Lifting up your back foot

coach said to try this

so when ou stride you dont want a toe drag :shock:

thoughts?

Mislead coach. Check 99% of the pros and you’ll see toe drag. Schilling is usually thrown back as their example of why you need to lift it. Not too many out there, really. Roger or laflippin could give you a great description of the NPA’s take on toe drag.

The back foot lifting off the ground instead of dragging is often an indication of a mechanical flaw such as the head and shoulders getting out front to far and/or too soon, the shoulders opening up early, etc.

If none of these flaws exist, then the act of keeping the head and shoulders stacked upright into release keeps the back foot down. In other words, the back foot staying down is a result of the head and shoulders being stacked. (The back foot dragging is the result of momentum.) If you watch video of the big leaguers, right after the shoulders rotate you will see the head and shoulders stacked and an arch in the low back. About the same time as - or slightly before - the arm snaps forward, the low back releases and the trunk flexes forward. The ball is released and then the back foot lifts.

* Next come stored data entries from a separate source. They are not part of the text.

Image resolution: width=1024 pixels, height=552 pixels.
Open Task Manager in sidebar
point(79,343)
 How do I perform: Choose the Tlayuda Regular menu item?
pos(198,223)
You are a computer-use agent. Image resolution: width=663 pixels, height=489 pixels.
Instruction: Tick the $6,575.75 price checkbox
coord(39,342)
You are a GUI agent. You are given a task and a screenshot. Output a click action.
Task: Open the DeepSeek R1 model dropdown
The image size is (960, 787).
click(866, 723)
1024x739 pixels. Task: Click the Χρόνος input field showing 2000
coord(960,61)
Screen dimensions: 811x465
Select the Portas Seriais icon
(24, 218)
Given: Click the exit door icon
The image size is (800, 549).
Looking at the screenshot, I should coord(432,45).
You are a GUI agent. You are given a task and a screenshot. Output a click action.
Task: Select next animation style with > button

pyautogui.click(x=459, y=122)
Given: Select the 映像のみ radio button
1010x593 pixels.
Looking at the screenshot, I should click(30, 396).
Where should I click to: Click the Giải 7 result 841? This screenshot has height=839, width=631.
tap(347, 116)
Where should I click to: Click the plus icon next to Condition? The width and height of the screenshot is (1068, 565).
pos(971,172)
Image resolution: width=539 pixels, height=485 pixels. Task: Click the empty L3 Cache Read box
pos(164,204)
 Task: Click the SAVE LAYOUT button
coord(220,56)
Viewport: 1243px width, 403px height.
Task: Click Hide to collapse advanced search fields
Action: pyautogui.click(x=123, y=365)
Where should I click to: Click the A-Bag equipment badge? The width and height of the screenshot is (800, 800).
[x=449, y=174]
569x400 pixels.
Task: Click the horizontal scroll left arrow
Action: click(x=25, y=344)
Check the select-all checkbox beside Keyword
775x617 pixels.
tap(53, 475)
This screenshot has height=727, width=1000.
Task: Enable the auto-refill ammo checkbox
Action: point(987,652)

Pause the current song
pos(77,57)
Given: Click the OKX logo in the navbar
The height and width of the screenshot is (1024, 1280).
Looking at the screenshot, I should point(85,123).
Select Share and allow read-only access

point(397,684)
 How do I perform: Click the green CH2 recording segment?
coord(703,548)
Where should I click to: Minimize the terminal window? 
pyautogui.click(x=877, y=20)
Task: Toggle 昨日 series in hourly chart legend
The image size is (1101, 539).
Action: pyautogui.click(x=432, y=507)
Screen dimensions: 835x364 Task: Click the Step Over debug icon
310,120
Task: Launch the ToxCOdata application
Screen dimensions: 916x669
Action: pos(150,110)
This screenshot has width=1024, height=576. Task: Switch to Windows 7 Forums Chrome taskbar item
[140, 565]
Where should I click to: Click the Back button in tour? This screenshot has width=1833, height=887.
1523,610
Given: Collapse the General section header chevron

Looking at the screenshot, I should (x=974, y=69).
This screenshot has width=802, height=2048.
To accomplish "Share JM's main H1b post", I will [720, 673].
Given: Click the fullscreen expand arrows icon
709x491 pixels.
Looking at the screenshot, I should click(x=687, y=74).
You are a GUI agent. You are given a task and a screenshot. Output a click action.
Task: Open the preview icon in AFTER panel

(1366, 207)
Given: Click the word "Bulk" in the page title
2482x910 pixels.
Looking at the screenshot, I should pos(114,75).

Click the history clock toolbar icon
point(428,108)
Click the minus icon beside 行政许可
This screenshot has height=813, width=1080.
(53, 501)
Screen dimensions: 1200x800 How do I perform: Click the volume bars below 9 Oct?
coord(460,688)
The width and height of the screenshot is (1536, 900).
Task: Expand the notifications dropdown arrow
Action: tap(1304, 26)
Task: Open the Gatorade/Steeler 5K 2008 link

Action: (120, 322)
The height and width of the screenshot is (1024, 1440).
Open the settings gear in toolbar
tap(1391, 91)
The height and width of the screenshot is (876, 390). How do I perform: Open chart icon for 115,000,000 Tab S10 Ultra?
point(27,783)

Offset, what was the issue your coach was trying to improve or correct?

realy

I drag my foot and it seems to work for me so I wouldn’t worry to much about it because a lot of great pitchers do it and they are well, great.

my control - i have issues getting the ball in the strike zone, let alone hit the corners :shock:

when im playing catch 2/10 still go pretty wild so we’re trying to fix that

on days whne i have good control i get the ball in the strike zone 6/10 times :oops: :frowning:

so im in need of desperate help

Hmm… I’m not sure how lifting the back foot will translate into better control. If I had to give you one piece of blind advice I would suggest increasing your tempo and getting into foot plant quicker. The faster tempo has a way of correcting problems if for no other reason than eliminating from your delivery extra time during which things can go wrong. But, like I said, that would be really blind advice.

lifting the back foot too soon, means you’re throwing too much with your arm.

not good in the long run.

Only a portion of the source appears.